▶ Provided passage

○ ○ ○ ○

Who knows why BMRN bought/kinda bought RNA? Who knows why Time bought AOL? Supposedly smart managements make bad decisions and BMRN did this time. In order for FDA to approve drisapersen it will have to overlook obvious safety issues for a chronic condition in kids and somehow believe in an efficacy conclusion based upon some major data mining that makes some pretty outlandish assumptions, i.e. you’ll finally see the beneficial effect after years of therapy which hasn’t happened yet.
As for IP we’re talking about two entirely different chemistries that are dependent on different mechanisms of action that have dramatically different stabilities, time to be cleared from the blood stream, number of bases paired, off target effects, sequence specificity, targeting success rates, side effects, MTD, you name it.
PMOs are more stable. Are longer, pair more bases. Have a higher affinity for the RNA. Are charge neutral. Work by steric blocking and are not RNAase H dependent like drisapersen. Don’t bind to a broad range of proteins like drispaersen. Have expected inadvertent targets of around 0.4 versus 3517 for a comparable S-DNA. PMOs don’t degrade the target RNA as the phosphorothioates do. PMOs block the target RNA activity until the RNA degrades naturally and releases the PMO. PMOs can be dosed much higher. Phosphorothioates have a plasma half life of 19 to 56 days! PMOs, on the other hand, have a plasma half life of 2 to 6 hours. BMRN can’t patent the RNA and neither can SRPT. The drugs and the way they work are obviously different.
And PPMD may have some pull but they ain’t gonna be able to get FDA to change their whole raison d’etre just to approve drisapersen.

○ ○ ○ ○

▶ Task set
A. Decide whether each statement below agrees with the drisapersen text. For each, answer yes or no and quote the words that settle it. (i) PMOs have a plasma half life of 2 to 6 hours. (ii) PMOs, like drisapersen, depend on RNAase H. (iii) PMOs degrade the target RNA.
B. Reproduce the drisapersen text word for word, everything from "PMOs are more" down to "are obviously different.".

○ ○ ○ ○

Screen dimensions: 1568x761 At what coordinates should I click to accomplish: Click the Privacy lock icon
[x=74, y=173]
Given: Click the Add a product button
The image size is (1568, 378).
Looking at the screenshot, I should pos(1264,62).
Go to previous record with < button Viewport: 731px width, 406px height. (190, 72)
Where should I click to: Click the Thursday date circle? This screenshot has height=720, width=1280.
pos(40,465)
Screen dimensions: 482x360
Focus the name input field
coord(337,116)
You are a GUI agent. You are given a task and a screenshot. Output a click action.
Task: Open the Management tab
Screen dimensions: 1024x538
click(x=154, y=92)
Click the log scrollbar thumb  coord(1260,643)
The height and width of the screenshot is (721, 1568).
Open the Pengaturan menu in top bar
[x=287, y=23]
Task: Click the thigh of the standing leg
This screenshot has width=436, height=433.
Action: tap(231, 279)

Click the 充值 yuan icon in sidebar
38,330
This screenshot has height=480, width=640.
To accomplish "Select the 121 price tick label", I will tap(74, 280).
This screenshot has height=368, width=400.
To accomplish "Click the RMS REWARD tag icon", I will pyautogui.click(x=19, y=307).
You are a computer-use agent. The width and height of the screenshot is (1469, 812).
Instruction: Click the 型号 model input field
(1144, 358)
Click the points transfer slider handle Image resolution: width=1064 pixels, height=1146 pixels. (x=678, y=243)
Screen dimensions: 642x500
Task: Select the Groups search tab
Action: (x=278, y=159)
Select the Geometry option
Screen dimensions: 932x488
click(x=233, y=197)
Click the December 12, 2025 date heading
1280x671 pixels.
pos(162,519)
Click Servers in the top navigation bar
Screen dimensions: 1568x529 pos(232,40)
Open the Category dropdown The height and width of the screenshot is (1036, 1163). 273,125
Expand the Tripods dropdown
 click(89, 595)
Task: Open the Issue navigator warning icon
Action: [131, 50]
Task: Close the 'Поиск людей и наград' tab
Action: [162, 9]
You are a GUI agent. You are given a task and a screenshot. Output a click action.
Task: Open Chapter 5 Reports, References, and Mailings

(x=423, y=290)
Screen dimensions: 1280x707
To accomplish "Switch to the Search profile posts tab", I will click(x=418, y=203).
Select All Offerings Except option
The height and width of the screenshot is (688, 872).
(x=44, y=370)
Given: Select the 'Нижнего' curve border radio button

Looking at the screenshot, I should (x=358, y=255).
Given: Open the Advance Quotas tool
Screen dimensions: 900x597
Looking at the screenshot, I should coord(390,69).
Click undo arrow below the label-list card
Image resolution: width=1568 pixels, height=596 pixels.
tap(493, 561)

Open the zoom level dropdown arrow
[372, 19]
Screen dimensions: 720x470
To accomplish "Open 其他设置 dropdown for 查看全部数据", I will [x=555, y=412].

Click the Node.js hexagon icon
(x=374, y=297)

○ ○ ○ ○

▶ Outputs by task
A.
(i) Yes: "PMOs, on the other hand, have a plasma half life of 2 to 6 hours."
(ii) No: "Work by steric blocking and are not RNAase H dependent like drisapersen."
(iii) No: "PMOs don’t degrade the target RNA as the phosphorothioates do."

B.
PMOs are more stable. Are longer, pair more bases. Have a higher affinity for the RNA. Are charge neutral. Work by steric blocking and are not RNAase H dependent like drisapersen. Don’t bind to a broad range of proteins like drispaersen. Have expected inadvertent targets of around 0.4 versus 3517 for a comparable S-DNA. PMOs don’t degrade the target RNA as the phosphorothioates do. PMOs block the target RNA activity until the RNA degrades naturally and releases the PMO. PMOs can be dosed much higher. Phosphorothioates have a plasma half life of 19 to 56 days! PMOs, on the other hand, have a plasma half life of 2 to 6 hours. BMRN can’t patent the RNA and neither can SRPT. The drugs and the way they work are obviously different.